For the model serving stage, dedicated serving/inference clusters are utilized, employing frameworks such as TorchServe, TensorFlow Serving, Triton, and KFServing. These serving clusters leverage Alluxio to retrieve the models from the model storage repository. Once loaded, the serving clusters handle incoming queries, execute the necessary inference jobs, and return the computed results.
Both the training and serving environments are based on Kubernetes, which facilitates easier scalability and reproducibility of the infrastructure.
2. Benchmark Results
In the benchmark test, we employ ResNet in conjunction with the ImageNet dataset for image classification tasks, serving as an example use case in the computer vision domain.
Based on the results performance benchmark, Alluxio is 8 times faster than S3-FUSE. In general, increased data access performance reduces the overall time for model training.
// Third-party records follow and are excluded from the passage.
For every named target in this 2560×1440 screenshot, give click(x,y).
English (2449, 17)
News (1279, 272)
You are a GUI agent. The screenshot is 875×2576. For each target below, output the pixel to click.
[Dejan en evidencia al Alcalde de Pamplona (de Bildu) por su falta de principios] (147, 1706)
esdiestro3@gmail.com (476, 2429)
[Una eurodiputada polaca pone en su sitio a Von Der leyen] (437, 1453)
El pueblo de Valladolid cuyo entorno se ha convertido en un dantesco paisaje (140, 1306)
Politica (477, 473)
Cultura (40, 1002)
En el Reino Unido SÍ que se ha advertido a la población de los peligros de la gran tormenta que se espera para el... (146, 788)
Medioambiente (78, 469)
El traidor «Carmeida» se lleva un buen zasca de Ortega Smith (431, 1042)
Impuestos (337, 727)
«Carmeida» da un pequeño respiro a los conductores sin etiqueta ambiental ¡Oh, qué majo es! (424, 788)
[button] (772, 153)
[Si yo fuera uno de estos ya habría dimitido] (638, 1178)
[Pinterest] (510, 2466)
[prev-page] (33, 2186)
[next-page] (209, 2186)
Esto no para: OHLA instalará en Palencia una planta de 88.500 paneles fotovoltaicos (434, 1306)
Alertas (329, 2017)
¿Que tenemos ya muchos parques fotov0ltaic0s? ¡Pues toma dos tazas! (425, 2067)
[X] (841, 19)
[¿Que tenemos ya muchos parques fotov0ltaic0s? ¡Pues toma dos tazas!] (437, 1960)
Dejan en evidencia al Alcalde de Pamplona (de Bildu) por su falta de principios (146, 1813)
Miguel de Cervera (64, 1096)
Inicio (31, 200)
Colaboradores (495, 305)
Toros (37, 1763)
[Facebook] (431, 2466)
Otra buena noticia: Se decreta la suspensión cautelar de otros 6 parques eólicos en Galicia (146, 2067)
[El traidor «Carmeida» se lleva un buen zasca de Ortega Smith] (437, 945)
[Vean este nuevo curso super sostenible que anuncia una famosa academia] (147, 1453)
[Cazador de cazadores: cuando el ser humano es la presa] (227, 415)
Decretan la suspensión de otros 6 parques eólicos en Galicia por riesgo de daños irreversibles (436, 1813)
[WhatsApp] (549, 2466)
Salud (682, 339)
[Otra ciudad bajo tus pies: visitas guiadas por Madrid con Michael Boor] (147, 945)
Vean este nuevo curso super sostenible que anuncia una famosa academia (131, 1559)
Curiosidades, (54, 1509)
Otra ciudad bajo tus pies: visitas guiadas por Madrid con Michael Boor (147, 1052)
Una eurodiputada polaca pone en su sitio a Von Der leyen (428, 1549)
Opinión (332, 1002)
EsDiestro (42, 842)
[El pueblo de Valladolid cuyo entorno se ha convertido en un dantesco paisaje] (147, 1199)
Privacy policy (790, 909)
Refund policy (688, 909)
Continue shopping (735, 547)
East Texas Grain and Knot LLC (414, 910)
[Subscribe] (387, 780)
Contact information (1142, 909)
See this demo video below, which shows how Alluxio Fuse can help you gain significant performance improvement for accessing remote data in S3 compared to S3FS Fuse.
GPU utilization has also been improved significantly after deploying Alluxio. Alluxio has reduced data loading time from 82% to 1%, resulting in GPU utilization increasing from 17% to 93%.
4. Conclusion
As AI/ML architectures evolve from early pre-production towards scaling out architecture, data access consistently surfaces as a bottleneck. Simply adding faster storage hardware or centralized NAS/NFS fails to fully eliminate the performance gaps and management burdens holding back operationalization.
Alluxio provides a software-based solution purpose-built to optimize data pipelines for AI/ML workloads. The benefits over traditional storage approaches include:
- Optimized Data Loading: Alluxio intelligently accelerates data access for both training workloads and model serving to maximize GPU utilization.
- Less Maintenance: No need for manual data copying between nodes or clusters. Alluxio handles propagating hot files across its distributed cache tier.
- Support for Scaling: Alluxio sustains performance as data requirements expand across more nodes. It serves files of any size by extending memory with SSD and avoiding duplicate full copies.
- Faster Switchovers: Alluxio abstracts the underlying storage topology, allowing teams to painlessly migrate data across vendors, on-prem, or multi-cloud. No invasive hardware replacements or downtime from data migrations.
With a data-centric architecture optimized for data access, organizations can finally build performant, scalable platforms ready to accelerate model development as data needs grow.